Stored data entries

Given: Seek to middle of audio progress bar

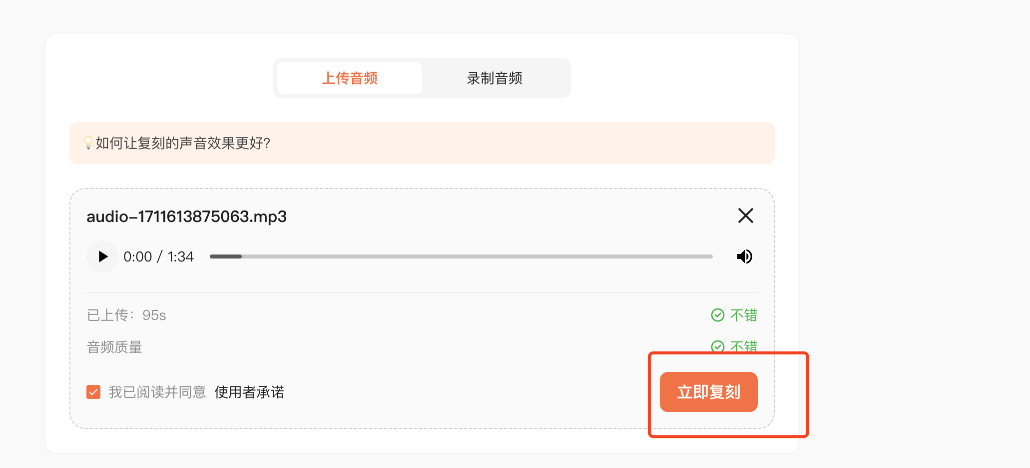Looking at the screenshot, I should pos(461,257).
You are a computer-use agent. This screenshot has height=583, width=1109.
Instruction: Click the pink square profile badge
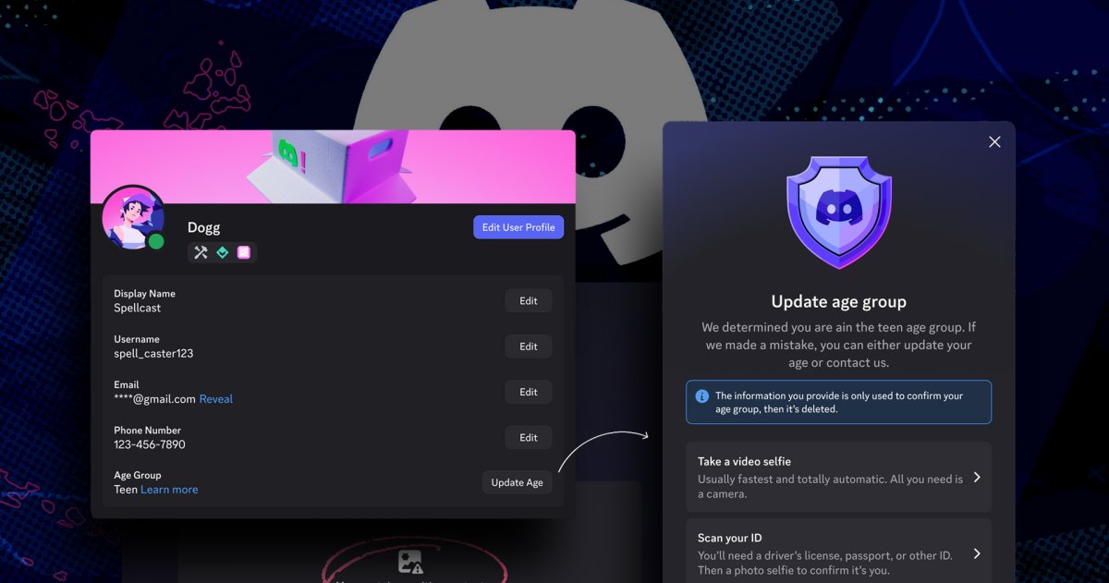[244, 252]
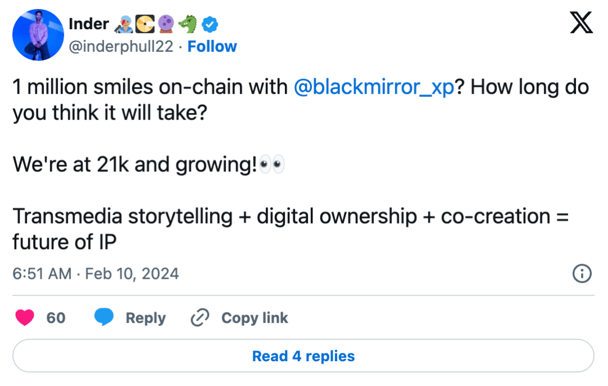This screenshot has width=608, height=386.
Task: Click the eyes emoji after "growing!"
Action: click(272, 165)
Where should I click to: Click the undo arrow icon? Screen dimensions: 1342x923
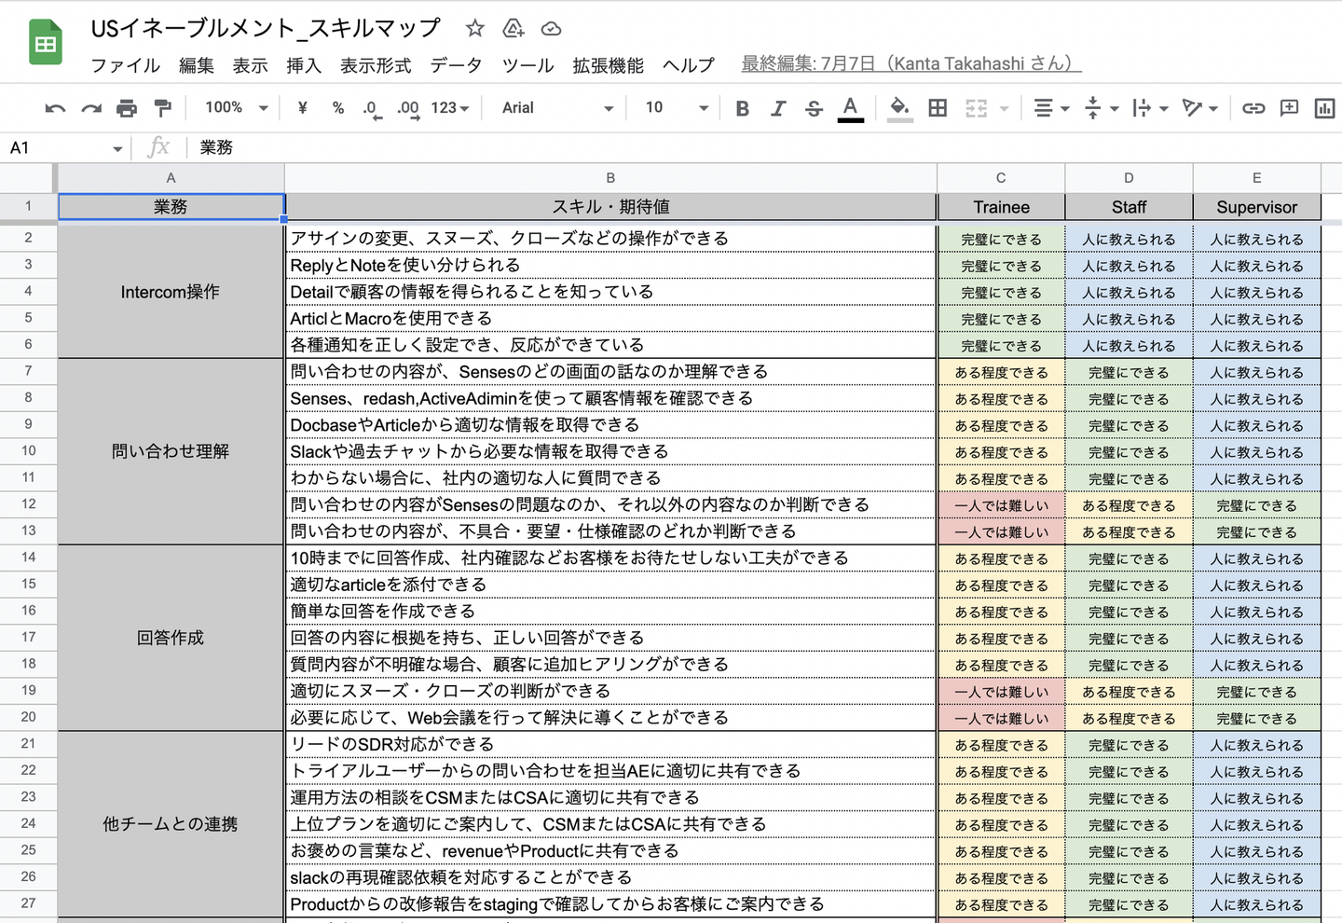tap(55, 108)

## What you will do
Write out the entries above word for word. Do not include the pictures.

## Task answer
Given: Seek to middle of audio progress bar

Looking at the screenshot, I should pos(461,257).
You are a computer-use agent. This screenshot has height=583, width=1109.
Instruction: Click the pink square profile badge
[244, 252]
This screenshot has width=608, height=386.
Task: Click the eyes emoji after "growing!"
Action: click(272, 165)
Where should I click to: Click the undo arrow icon? Screen dimensions: 1342x923
tap(55, 108)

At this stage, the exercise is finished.